Examples specific to iDigBio are available in iDigBio API Examples.

Elasticsearch - Records

Specimen Records Query URL:

https://search.idigbio.org/idigbio/records/_search

The following terms are currently available in the index for Records type of queries to Elasticsearch:

"barcodevalue"
"catalognumber"
"class"
"collectioncode"
"collectionid"
"collectionname"
"collector"
"commonname"
"continent"
"country"
"county"
"datecollected"
"datemodified"
"etag"
"family"
"fieldnumber"
"genus"
"geopoint"
"hasImage"
"highertaxon"
"infraspecificepithet"
"institutioncode"
"institutionid"
"institutionname"
"kingdom"
"locality"
"maxdepth"
"maxelevation"
"mediarecords"
"mindepth"
"minelevation"
"municipality"
"occurenceid"
"order"
"phylum"
"recordset"
"scientificname"
"specificepithet"
"stateprovince"
"typestatus"
"uuid"
"verbatimlocality"
"version"
"waterbody"

The values stored in these terms are converted to lowercase, so searches based on terms should use the all-lowercase version of the string.
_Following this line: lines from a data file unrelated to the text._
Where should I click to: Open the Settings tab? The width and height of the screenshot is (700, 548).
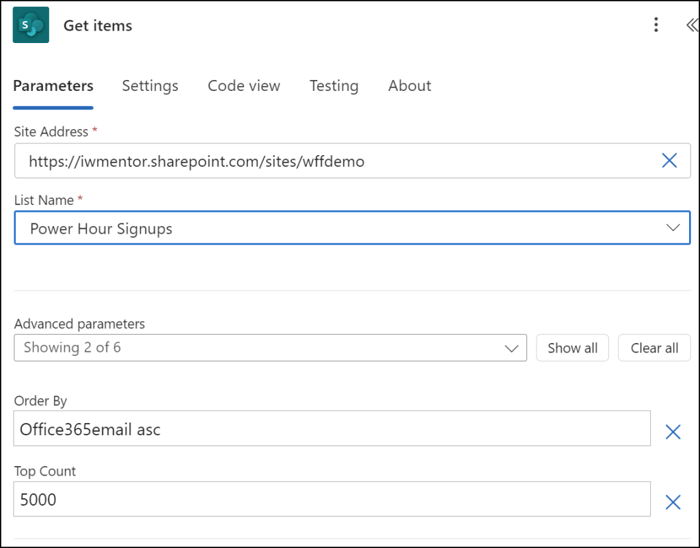click(x=150, y=86)
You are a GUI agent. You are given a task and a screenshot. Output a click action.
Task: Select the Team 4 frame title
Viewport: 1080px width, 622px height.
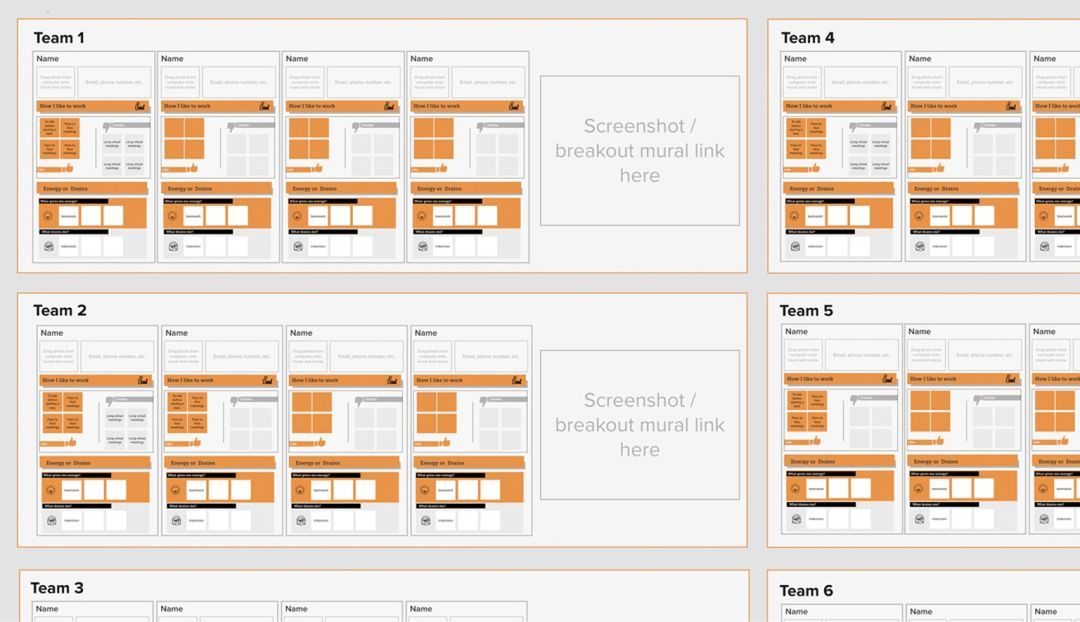(x=808, y=37)
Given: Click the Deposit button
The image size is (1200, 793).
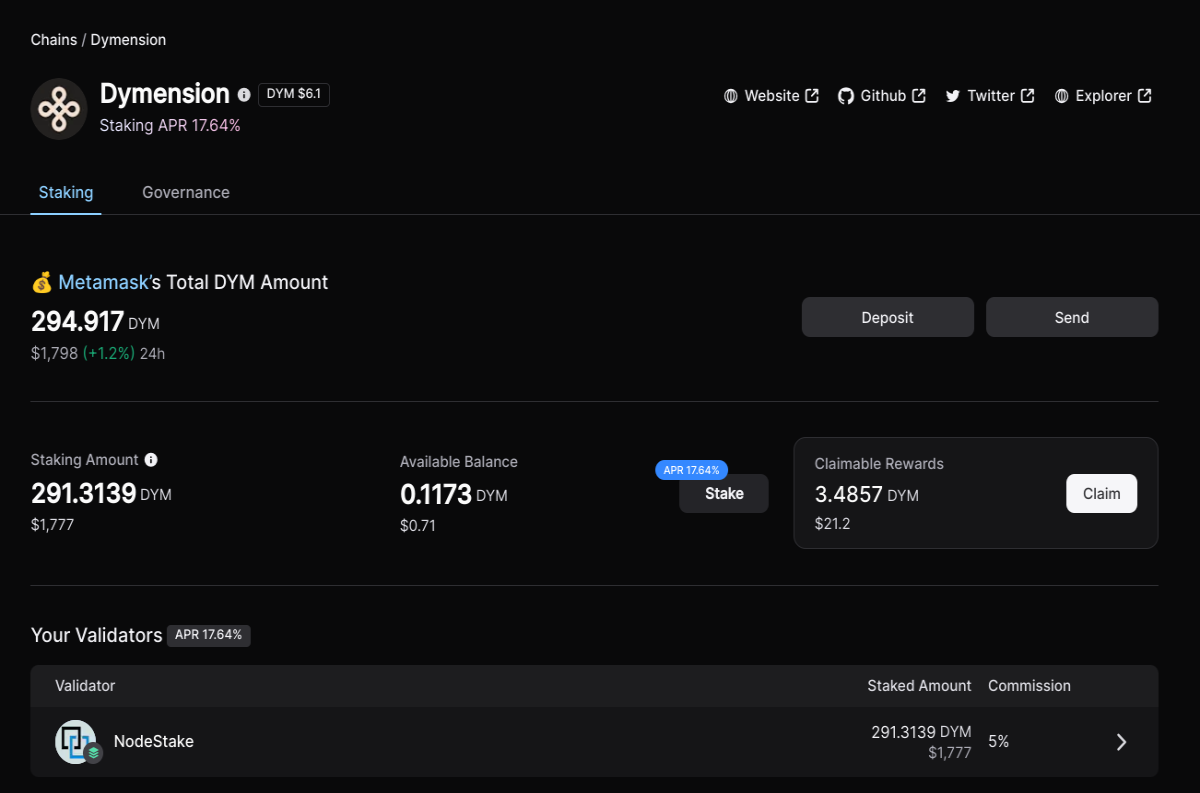Looking at the screenshot, I should coord(888,317).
For example, searching for "Arkansas" in stateprovince will return no records.

$ curl -s "http://search.idigbio.org/idigbio/records/_search?q=stateprovince:Arkansas" | json_pp | grep scientificname | wc -l
0

Searching for "arkansas" will return multiple records.

$ curl -s "http://search.idigbio.org/idigbio/records/_search?q=stateprovince:arkansas" | json_pp | grep scientificname | wc -l
10

See iDigBio API Examples page for more Elasticsearch examples that are specific to iDigBio.

Elasticsearch - Media Records

Media Records Query URL:

https://search.idigbio.org/idigbio/mediarecords/_search

There are no useful search terms for Media Records queries using Elasticsearch at this time.